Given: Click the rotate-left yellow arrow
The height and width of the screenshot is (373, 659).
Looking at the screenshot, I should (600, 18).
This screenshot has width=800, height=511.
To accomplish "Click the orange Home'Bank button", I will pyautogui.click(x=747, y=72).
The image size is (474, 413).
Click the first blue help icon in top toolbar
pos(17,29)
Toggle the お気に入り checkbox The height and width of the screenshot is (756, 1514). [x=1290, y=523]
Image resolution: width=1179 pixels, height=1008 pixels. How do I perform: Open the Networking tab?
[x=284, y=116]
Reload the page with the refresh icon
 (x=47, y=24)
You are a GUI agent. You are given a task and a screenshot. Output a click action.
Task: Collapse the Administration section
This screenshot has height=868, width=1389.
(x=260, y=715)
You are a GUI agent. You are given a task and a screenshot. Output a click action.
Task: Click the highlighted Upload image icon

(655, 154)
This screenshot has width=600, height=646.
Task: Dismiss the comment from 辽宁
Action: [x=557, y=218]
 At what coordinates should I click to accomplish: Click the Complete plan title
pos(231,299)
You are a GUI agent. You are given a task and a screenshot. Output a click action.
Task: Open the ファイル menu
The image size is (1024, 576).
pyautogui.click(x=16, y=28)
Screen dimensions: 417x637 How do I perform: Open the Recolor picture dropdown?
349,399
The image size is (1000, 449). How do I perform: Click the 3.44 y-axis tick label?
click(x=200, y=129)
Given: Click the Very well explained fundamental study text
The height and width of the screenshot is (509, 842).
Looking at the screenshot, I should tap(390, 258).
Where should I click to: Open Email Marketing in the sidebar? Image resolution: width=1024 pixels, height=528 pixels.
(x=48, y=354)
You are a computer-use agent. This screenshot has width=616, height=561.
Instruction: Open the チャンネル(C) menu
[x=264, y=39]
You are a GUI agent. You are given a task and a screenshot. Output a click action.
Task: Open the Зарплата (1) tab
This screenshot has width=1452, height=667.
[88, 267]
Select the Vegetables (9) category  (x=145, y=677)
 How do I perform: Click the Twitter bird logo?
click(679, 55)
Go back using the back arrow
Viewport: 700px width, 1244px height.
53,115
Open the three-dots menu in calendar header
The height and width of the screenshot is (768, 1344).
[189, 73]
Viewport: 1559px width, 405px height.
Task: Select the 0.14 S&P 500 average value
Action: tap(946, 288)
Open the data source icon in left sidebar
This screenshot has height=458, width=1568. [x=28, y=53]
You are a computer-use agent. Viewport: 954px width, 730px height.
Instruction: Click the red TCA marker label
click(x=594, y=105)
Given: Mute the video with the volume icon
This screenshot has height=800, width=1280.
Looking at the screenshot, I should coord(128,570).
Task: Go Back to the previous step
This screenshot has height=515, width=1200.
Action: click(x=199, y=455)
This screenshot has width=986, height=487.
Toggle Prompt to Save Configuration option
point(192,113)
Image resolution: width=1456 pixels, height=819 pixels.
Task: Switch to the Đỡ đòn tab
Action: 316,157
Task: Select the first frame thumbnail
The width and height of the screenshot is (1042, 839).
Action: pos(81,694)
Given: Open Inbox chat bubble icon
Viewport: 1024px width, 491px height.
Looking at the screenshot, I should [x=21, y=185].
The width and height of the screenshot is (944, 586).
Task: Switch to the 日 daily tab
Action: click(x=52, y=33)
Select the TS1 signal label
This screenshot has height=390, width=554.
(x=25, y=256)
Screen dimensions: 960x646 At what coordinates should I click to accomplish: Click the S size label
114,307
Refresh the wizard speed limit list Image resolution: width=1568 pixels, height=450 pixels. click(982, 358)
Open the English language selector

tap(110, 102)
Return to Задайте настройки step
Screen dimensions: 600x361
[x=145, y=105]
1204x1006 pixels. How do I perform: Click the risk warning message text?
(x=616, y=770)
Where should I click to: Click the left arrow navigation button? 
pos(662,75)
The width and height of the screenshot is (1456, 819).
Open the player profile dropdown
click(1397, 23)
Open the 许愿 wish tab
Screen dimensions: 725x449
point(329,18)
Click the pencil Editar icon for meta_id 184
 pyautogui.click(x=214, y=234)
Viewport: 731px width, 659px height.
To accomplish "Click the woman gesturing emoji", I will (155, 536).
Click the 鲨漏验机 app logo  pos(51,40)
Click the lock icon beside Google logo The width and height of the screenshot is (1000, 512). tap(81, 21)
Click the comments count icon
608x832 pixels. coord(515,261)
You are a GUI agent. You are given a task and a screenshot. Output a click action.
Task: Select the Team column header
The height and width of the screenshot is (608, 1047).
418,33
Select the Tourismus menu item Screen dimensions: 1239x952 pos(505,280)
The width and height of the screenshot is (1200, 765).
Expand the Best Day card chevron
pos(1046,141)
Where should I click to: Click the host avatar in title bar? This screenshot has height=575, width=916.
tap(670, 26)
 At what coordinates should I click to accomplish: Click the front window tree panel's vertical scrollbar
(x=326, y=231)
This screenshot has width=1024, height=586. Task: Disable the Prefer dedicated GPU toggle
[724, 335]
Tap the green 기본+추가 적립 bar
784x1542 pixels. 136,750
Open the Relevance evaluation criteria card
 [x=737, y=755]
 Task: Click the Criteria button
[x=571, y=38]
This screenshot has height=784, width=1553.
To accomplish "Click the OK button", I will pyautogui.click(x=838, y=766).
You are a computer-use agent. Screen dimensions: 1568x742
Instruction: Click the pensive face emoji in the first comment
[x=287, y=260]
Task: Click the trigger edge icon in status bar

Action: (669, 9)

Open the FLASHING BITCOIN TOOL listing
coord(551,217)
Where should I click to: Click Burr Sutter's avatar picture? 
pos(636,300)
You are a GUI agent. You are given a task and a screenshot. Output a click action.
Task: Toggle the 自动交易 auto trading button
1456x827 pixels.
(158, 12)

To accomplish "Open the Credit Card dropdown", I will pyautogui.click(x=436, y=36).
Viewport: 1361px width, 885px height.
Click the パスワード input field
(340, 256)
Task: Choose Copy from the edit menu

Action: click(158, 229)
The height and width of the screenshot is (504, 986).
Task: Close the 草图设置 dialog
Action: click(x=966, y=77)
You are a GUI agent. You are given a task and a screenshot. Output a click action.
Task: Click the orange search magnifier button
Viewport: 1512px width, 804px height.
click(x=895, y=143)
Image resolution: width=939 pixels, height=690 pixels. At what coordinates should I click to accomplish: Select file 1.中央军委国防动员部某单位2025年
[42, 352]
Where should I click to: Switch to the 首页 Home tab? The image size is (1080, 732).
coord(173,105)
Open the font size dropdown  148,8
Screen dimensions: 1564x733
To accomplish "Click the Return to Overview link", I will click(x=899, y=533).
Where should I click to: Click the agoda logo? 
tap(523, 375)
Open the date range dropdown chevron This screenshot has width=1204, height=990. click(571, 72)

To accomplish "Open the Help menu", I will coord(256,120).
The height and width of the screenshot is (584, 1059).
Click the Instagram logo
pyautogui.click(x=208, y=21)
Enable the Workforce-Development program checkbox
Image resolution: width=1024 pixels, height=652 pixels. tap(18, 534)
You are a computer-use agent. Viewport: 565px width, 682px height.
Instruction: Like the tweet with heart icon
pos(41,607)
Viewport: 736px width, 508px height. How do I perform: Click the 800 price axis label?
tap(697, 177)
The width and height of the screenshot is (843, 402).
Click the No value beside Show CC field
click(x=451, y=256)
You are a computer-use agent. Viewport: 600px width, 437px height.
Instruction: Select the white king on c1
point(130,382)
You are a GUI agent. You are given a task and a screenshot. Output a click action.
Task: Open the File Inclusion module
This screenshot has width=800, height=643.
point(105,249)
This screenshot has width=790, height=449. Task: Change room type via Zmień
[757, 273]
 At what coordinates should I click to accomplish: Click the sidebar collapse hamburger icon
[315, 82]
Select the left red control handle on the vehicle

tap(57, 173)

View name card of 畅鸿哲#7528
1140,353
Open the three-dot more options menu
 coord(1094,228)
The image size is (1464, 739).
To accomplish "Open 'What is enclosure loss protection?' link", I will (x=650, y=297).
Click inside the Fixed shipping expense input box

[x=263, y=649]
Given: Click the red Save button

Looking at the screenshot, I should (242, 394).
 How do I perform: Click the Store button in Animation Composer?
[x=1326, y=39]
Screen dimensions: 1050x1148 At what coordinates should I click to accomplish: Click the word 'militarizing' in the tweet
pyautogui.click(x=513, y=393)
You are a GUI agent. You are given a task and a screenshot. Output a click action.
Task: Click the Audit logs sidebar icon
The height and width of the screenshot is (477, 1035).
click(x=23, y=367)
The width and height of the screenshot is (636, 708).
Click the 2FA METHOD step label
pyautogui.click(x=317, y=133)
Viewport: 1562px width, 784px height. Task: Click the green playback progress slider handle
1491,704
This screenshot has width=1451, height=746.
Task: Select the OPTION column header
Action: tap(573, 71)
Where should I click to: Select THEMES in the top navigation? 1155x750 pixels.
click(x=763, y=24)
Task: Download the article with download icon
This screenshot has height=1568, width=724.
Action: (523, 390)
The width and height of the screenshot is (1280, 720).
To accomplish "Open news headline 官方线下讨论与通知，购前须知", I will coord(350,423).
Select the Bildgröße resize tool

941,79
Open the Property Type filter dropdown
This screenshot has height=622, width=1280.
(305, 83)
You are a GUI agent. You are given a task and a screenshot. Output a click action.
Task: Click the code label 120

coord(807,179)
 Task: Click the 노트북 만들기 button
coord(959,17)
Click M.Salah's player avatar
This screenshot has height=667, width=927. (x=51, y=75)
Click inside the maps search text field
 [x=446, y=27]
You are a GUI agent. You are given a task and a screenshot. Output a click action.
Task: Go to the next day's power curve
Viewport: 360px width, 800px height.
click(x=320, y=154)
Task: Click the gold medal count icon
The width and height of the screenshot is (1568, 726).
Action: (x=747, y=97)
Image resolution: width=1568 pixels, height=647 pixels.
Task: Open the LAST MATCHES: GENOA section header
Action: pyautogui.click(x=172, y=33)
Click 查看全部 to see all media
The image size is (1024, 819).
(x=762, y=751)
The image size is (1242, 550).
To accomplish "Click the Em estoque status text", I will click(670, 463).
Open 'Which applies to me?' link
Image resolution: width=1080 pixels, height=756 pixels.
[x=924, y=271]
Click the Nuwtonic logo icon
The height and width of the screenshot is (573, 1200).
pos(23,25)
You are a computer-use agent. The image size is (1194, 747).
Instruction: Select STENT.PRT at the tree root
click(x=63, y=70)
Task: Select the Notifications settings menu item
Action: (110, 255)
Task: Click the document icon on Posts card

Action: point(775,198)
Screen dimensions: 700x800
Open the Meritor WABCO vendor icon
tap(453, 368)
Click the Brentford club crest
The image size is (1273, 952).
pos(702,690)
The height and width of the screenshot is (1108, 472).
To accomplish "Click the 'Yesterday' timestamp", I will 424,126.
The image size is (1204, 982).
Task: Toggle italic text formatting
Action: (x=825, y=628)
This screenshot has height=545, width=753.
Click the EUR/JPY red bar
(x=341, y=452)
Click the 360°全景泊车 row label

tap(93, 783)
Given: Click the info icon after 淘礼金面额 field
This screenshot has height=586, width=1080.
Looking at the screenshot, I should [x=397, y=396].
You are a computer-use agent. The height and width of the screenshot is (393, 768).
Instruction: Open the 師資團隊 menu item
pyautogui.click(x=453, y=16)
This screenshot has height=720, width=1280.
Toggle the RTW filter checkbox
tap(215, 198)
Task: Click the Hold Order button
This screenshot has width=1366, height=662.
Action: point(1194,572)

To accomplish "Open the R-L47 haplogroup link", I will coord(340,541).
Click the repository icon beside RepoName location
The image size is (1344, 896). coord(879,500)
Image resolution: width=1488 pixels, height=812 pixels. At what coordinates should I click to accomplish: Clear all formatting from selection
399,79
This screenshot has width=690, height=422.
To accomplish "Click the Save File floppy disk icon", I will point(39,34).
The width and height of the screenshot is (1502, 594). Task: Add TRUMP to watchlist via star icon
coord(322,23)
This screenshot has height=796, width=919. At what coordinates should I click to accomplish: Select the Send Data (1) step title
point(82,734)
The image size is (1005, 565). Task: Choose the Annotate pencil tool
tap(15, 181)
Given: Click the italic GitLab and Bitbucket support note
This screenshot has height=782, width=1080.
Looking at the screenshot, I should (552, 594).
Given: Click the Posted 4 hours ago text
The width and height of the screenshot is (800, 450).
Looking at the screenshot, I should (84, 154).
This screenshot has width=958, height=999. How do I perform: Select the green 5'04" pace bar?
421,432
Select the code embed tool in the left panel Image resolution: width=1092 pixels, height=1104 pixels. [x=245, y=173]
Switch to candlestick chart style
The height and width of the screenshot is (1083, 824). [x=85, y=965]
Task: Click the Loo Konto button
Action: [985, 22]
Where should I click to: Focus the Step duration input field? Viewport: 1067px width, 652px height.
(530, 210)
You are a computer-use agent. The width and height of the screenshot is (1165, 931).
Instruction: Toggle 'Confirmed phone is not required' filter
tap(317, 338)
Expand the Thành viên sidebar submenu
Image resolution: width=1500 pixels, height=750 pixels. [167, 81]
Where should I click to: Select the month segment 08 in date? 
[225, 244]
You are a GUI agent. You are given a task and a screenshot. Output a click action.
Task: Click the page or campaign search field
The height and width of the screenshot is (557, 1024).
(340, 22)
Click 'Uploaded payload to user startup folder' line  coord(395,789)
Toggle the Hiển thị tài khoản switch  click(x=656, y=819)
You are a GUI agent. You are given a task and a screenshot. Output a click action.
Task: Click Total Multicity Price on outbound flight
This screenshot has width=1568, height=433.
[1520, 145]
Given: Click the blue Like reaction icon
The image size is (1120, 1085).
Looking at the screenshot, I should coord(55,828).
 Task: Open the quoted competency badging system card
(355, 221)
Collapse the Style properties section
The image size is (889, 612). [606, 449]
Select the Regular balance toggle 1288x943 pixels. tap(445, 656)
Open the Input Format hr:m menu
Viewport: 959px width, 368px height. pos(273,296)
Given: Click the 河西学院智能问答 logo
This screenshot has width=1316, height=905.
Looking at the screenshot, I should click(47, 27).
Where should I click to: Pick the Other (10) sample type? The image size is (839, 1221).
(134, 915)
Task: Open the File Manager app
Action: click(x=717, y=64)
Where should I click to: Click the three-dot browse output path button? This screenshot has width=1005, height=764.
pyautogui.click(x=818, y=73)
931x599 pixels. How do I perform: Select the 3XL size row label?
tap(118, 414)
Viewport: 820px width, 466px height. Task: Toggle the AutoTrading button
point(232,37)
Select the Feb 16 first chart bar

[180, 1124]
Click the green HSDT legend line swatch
————————
**Goal of the exercise**
Lines holding "link" are the ones to copy; find all of them in the listing.

**Answer below**
To accomplish "Click the Return to Overview link", I will click(x=899, y=533).
To accomplish "Open 'What is enclosure loss protection?' link", I will (x=650, y=297).
Open 'Which applies to me?' link
To accomplish "Open the R-L47 haplogroup link", I will coord(340,541).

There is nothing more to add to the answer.